Aufgabe 1:
Wem gratuliert StellaNor laut dem Quellenauszug am 5. März 2008 zum Geburtstag?
Aufgabe 2:
Führen Sie alle Benutzernamen auf, unter denen im Quellenauszug Beiträge verfasst wurden, und nennen Sie jeden Namen nur einmal.
Aufgabe 3:
Übertragen Sie aus dem Quellenauszug wortgetreu den Abschnitt, der mit „## Marbus16 (5.“ beginnt und sich bis einschließlich „der8auer (5. März 2008)“ erstreckt.

Na dann, Glückwunsch den beiden Geburtstagskindern  
und immer schön feiern^^

MFG


----------



## StellaNor (5. März 2008)

Und heute hat es MalkavianChild85 erwischt - meinen herzlichsten Glückwunsch


----------



## Marbus16 (5. März 2008)

Nein, Marc, Kulis hat Thilo nicht gebraucht 

Meine Grüße hast ja anderweitig bekommen 

Nachträgliche Glückwünsche an dich Thilo - was macht der Nachwuchs so?


----------



## der8auer (5. März 2008)

StellaNor schrieb:


> Und heute hat es MalkavianChild85 erwischt - meinen herzlichsten Glückwunsch


 
Alles Gute von mir


----------



## maaaaatze (5. März 2008)

na dann auch mal alels gute von mir


----------



## der_schnitter (5. März 2008)

...und von mir ebenso


----------



## Malkav85 (6. März 2008)

Danke Danke für die Glückwünsche...und wieder ein Jahr näher an der Rente mit *70*


----------



## der8auer (30. März 2008)

Alles gute HeNrY


----------



## Hardwell (20. März 2016)

Alles gute zum Geburtstag Schnitzel


----------

Bereitgestelltes Material:
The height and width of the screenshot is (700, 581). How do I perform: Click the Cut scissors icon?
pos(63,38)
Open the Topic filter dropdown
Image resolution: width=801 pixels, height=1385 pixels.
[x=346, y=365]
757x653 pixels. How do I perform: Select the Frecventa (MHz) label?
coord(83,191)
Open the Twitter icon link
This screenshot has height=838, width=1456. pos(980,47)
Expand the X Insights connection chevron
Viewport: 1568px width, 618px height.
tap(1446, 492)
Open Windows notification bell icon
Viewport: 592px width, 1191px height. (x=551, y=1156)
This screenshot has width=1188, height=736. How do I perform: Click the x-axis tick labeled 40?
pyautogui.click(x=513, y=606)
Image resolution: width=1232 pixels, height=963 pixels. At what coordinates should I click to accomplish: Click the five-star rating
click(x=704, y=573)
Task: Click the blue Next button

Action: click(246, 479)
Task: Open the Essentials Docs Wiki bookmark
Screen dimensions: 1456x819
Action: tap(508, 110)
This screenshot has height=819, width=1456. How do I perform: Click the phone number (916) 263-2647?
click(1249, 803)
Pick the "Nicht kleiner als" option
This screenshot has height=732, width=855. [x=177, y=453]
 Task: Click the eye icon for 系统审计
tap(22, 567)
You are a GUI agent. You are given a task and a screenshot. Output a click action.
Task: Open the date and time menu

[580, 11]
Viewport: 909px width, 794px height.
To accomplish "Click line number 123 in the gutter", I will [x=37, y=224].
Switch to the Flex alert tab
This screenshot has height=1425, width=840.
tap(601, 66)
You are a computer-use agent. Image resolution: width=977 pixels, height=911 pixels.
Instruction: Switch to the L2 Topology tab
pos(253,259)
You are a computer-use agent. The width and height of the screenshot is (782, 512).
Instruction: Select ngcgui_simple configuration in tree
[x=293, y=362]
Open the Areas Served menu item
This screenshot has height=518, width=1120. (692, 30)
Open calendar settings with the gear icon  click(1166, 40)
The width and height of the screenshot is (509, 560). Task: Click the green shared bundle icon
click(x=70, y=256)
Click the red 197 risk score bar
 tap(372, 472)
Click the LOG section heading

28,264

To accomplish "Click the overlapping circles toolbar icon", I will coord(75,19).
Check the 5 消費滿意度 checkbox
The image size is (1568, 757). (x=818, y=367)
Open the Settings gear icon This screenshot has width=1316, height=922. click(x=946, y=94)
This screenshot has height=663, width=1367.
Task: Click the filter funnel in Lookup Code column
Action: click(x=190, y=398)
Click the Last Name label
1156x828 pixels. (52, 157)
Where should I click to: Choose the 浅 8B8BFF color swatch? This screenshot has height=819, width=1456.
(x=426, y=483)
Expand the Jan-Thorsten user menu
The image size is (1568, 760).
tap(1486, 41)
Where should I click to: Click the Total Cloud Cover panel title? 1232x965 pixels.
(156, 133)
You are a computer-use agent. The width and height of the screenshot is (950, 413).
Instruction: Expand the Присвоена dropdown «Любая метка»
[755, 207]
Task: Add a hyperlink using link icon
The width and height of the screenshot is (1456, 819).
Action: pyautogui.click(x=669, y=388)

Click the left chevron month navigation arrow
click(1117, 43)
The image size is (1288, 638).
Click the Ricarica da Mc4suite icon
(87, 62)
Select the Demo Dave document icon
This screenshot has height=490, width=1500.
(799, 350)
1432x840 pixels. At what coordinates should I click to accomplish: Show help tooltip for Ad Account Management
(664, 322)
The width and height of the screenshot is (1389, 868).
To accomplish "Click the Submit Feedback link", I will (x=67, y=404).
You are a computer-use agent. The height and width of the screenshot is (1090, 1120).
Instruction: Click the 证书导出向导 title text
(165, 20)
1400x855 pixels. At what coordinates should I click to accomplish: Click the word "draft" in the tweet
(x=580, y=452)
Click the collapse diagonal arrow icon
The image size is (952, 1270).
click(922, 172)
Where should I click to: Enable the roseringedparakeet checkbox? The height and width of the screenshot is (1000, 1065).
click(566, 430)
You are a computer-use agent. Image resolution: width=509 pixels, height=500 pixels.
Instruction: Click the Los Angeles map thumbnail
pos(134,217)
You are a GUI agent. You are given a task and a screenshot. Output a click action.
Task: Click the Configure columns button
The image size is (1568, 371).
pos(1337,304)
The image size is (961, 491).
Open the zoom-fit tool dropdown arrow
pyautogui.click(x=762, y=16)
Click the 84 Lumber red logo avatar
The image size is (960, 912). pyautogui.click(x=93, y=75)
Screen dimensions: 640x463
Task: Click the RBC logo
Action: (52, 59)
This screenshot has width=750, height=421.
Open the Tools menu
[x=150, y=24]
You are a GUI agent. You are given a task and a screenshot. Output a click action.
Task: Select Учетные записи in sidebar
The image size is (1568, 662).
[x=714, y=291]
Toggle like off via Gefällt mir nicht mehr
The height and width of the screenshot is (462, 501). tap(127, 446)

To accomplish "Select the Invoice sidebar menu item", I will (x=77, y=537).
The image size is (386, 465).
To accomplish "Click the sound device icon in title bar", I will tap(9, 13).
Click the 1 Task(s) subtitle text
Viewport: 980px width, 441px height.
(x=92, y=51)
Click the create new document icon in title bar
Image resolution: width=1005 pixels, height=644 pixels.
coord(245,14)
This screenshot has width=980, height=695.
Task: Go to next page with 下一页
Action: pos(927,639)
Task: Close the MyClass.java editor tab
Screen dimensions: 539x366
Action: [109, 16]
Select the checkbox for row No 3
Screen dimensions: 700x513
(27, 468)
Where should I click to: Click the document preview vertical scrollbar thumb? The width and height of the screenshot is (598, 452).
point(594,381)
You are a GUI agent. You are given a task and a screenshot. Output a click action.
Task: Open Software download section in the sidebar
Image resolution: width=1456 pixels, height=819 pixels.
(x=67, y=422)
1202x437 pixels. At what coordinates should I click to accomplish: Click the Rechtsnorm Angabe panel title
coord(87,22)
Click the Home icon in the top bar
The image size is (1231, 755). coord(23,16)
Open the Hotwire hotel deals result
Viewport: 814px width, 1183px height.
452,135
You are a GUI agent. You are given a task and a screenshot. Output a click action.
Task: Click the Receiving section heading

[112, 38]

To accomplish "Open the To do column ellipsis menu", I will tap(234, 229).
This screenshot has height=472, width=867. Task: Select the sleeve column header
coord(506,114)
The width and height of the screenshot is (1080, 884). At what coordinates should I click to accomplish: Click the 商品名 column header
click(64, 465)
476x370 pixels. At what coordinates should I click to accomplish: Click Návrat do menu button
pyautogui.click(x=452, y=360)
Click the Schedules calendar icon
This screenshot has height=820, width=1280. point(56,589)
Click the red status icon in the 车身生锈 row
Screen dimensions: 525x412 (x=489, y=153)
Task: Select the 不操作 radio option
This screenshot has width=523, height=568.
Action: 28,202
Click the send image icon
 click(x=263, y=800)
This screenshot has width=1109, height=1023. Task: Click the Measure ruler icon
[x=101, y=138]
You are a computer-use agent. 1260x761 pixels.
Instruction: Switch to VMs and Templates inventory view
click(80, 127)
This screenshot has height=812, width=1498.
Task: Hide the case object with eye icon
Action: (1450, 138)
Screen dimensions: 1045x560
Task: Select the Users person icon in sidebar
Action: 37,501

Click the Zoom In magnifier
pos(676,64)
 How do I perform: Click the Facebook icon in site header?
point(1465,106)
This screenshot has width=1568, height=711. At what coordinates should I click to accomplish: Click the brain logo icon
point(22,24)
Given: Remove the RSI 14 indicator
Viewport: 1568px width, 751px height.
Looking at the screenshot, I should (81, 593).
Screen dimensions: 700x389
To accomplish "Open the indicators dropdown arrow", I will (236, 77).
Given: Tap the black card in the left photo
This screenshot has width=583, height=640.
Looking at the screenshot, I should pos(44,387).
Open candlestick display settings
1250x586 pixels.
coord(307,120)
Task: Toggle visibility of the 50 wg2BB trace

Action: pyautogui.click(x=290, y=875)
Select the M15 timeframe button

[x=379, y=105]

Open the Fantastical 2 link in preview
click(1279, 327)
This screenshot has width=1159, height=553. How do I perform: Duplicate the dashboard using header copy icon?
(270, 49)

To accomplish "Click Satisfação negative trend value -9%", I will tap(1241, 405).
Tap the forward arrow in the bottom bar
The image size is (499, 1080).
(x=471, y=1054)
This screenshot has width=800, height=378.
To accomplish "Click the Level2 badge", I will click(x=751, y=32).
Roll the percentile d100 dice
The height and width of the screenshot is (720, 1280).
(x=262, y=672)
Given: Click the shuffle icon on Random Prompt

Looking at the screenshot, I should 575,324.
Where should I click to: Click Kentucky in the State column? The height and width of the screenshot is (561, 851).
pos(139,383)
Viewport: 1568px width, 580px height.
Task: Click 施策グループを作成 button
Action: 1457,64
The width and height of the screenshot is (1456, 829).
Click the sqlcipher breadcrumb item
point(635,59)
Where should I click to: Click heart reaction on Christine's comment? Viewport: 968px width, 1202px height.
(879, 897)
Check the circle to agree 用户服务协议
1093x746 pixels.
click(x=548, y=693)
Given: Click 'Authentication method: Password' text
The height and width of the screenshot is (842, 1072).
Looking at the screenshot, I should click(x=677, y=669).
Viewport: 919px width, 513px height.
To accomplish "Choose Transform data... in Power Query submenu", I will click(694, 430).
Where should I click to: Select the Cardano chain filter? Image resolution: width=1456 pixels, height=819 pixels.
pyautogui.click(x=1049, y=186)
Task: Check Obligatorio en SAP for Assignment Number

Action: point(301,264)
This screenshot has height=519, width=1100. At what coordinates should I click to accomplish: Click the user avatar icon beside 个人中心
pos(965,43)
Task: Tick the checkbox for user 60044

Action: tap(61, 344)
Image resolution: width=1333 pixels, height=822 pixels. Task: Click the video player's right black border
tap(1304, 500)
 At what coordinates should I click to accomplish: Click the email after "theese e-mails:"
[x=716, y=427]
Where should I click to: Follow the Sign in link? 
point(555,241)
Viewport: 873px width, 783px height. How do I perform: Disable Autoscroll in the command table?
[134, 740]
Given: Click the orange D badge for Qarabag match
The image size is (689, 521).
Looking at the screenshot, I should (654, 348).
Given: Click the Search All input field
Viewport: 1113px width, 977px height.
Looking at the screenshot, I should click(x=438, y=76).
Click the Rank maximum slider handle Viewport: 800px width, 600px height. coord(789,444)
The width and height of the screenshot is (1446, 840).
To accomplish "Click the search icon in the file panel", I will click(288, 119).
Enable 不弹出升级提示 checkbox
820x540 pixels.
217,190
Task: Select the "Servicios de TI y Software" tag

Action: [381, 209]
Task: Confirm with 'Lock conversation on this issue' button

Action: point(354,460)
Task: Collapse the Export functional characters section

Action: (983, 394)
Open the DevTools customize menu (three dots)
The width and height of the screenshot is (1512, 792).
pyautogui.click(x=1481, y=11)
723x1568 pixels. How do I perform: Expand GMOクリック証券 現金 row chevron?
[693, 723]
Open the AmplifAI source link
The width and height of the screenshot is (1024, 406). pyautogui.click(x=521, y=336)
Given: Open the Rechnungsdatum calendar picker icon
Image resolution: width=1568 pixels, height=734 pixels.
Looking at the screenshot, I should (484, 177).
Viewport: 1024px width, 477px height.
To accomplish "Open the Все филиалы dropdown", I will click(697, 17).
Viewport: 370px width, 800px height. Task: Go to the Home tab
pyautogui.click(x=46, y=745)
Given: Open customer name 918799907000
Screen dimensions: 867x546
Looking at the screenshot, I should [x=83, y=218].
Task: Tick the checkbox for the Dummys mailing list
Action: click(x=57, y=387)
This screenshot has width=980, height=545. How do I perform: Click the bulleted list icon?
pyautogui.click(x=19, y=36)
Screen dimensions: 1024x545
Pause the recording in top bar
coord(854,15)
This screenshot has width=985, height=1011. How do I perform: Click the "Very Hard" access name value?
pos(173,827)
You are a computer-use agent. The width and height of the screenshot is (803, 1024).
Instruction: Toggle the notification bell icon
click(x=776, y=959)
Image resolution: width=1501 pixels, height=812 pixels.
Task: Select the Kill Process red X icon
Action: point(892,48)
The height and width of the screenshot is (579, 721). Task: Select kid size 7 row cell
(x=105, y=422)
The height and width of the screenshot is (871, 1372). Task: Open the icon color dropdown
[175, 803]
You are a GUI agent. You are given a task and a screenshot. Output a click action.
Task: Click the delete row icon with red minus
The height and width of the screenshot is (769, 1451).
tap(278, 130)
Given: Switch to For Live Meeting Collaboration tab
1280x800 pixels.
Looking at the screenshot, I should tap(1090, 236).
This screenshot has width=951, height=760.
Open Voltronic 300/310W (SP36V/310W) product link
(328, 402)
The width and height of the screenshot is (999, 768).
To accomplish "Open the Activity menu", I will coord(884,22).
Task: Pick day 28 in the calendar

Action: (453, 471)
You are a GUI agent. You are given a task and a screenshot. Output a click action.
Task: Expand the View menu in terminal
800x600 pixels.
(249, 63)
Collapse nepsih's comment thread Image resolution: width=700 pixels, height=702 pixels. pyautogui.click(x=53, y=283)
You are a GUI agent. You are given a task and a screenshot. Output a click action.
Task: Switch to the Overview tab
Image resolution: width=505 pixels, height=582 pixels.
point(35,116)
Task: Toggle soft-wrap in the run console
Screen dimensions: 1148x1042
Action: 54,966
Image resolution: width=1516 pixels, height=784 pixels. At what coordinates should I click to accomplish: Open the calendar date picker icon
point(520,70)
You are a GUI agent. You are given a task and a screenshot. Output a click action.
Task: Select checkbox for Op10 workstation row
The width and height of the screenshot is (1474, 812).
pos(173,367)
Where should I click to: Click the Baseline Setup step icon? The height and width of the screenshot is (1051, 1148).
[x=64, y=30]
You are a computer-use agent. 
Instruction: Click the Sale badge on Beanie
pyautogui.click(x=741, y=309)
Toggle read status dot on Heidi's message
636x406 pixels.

Ergebnis 1:
MalkavianChild85

Ergebnis 2:
StellaNor, Marbus16, der8auer, maaaaatze, der_schnitter, Malkav85, Hardwell

Ergebnis 3:
## Marbus16 (5. März 2008)

Nein, Marc, Kulis hat Thilo nicht gebraucht 

Meine Grüße hast ja anderweitig bekommen 

Nachträgliche Glückwünsche an dich Thilo - was macht der Nachwuchs so?


----------



## der8auer (5. März 2008)